Williams presents the following claims for our review:
I. [Williams] contends that the District Attorney of Erie
County, Pennsylvania[,] erred as a matter of law, abused
its discretion or acted in an arbitrary or capricious manner,
and/or violated [Williams’s] constitutional rights by
disapproving [Williams’s] Private Criminal Complaint
against [] Giroux … and [] Gill], … that set forth a strong
prima facie showing that they are breaking the laws of this
Commonwealth[,] as well as … violating [Williams’s Fourth,
Fifth, Eighth, Thirteenth and Fourteenth] Amendments
rights [sic] to both the State and Federal Constitutions.
II. [Williams] contends that the trial court erred as a matter
of law, abused its discretion or acted in an arbitrary or
capricious manner, and/or violated [Williams’s]
constitutional rights in denying [his] Petition for Review
and affirming the District Attorney’s denial of [Williams’s]

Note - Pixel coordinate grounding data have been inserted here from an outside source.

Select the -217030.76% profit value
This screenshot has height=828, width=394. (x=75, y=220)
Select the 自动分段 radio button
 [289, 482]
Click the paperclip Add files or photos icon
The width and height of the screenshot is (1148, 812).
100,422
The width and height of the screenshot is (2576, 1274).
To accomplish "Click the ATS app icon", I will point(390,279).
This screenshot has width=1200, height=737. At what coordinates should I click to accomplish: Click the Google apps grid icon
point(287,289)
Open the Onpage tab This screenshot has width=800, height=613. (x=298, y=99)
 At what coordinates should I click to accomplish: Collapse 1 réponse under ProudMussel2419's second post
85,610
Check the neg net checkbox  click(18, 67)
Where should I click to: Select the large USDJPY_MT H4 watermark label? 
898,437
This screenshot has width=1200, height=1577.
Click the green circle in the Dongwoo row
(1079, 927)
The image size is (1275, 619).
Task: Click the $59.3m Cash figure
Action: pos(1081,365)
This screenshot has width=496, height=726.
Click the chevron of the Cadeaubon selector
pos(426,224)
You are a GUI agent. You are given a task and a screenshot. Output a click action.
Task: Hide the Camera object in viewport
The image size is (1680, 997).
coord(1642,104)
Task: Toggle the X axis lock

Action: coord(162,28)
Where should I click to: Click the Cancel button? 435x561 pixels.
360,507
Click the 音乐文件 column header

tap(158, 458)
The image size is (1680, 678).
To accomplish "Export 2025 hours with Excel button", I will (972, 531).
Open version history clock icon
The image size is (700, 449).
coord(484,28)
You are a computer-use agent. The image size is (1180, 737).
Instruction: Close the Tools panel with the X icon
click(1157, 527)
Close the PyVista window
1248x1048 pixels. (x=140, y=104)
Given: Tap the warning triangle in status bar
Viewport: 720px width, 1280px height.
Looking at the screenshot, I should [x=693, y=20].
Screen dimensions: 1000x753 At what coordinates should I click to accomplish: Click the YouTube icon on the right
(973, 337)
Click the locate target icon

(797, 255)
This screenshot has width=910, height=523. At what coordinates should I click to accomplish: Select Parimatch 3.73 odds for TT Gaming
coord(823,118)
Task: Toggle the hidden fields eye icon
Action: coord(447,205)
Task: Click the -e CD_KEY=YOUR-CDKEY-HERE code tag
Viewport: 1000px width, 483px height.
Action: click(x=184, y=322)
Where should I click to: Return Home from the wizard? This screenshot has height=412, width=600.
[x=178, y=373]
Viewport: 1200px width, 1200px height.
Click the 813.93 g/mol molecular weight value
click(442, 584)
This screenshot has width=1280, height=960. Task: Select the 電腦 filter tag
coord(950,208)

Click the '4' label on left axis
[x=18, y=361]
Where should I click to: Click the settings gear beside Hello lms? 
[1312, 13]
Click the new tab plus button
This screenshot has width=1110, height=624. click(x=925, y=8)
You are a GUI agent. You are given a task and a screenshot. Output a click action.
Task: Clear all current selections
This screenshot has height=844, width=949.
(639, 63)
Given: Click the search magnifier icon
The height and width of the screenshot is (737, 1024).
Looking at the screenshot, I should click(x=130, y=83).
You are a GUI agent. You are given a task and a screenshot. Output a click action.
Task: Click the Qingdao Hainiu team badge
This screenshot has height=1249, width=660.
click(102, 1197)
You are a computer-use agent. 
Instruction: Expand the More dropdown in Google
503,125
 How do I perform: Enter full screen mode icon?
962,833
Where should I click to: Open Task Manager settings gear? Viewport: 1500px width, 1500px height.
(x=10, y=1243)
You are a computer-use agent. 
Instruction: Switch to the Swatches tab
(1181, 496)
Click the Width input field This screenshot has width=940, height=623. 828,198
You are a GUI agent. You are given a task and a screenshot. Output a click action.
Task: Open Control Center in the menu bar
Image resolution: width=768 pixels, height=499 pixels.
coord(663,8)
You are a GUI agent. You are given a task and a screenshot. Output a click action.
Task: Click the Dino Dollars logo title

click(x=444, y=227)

Private Criminal Complaint against [] Giroux … and [] Gill,
that set forth a strong prima facie showing that they are
subjecting [Williams] to official oppression with a number
of other criminal offenses[,] also, involuntary servitude,
peonage, and penal servitude, as they are unlawfully
restraining [Williams] of his liberty[,] in violation of his
Fourth, Fifth, Eighth, Thirteenth and Fourteenth]
Amendments rights [sic] to both the State and Federal
Constitutions[,] and Art. 3 and 4 of [the] Universal
Declaration of Human Rights, because [Williams] has not
ever been convicted and sentenced by a court of law[,]
through a legal[,] written, signed and sealed sentencing
Order/Judgment.
Brief for Appellant at 2. Because they are related, we will address Williams’s
claims together.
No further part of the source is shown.